DSA-2928-1 linux-2.6 -- повышение привилегий/отказ в обслуживании/утечка информации

Дата сообщения:
14.05.2014
Затронутые пакеты:
linux-2.6
Уязвим:
Да
Ссылки на базы данных по безопасности:
В каталоге Mitre CVE: CVE-2014-0196, CVE-2014-1737, CVE-2014-1738.
Более подробная информация:

В ядре Linux были обнаружены несколько уязвимостей, которые могут приводить к отказу в обслуживании, утечке информации или повышению привилегий.

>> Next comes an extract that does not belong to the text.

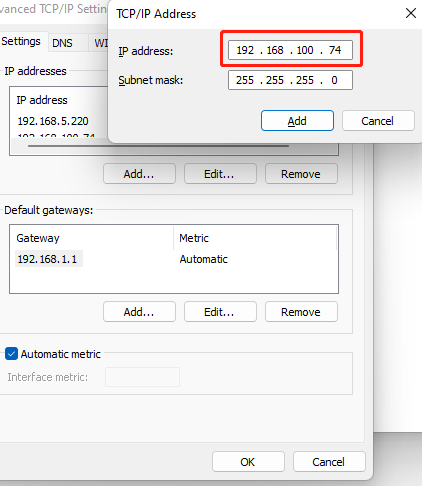Confirm with the dialog's Add button
Image resolution: width=422 pixels, height=486 pixels.
(297, 121)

Проект Common Vulnerabilities and Exposures определяет следующие проблемы:

  • CVE-2014-0196

    Иржи Слаби обнаружил условие гонки в прослойке pty, которое может приводить к отказу в обслуживании или повышению привилегий.

  • CVE-2014-1737 CVE-2014-1738

    Мэтью Дэлей обнаружил, что отсутствие очистки ввода в FDRAWCMD ioctl и утечка информации может приводить к повышению привилегий.

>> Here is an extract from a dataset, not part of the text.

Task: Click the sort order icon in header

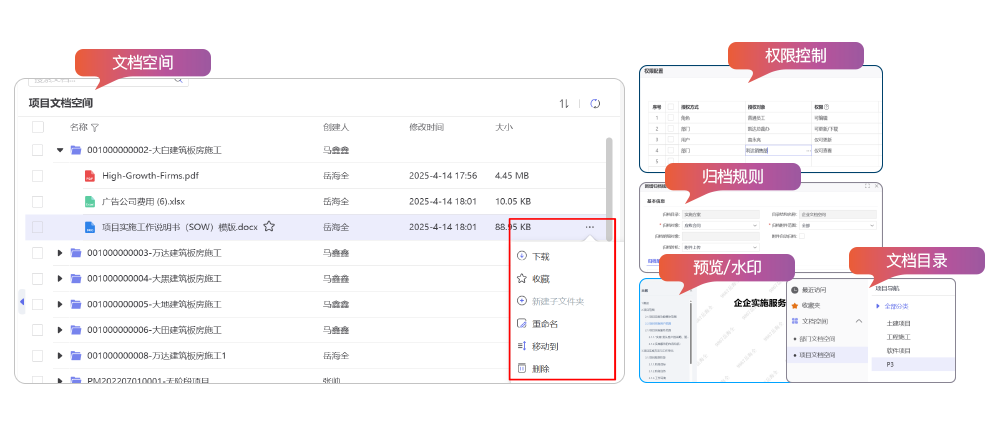Action: point(564,103)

В предыдущем стабильном выпуске (squeeze) эта проблема была исправлена в версии 2.6.32-48squeeze6.

Следующая таблица содержит список дополнительный пакетов с исходным кодом, которые были собраны заново для обеспечения совместимости с данным обновлением:

  Debian 6.0 (squeeze)
user-mode-linux 2.6.32-1um-4+48squeeze6

Рекомендуется обновить пакеты linux-2.6 и user-mode-linux.

Внимание: Debian внимательно отслеживает все известные проблемы безопасности во все пакетах ядра Linux во всех выпусках, для которых предоставляется поддержка обновлений безопасности. Тем не менее, учитывая то, что проблемы безопасности низкой важности обнаруживаются в ядре довольно часто, а также учитывая ресурсы необходимые для осуществления обновления, обновления проблем с более низким приоритетом, обычно, не будут выпускаться для всех ядер одновременно. Скорее же они будут выпускаться в шахматном порядке или в порядке чехарды.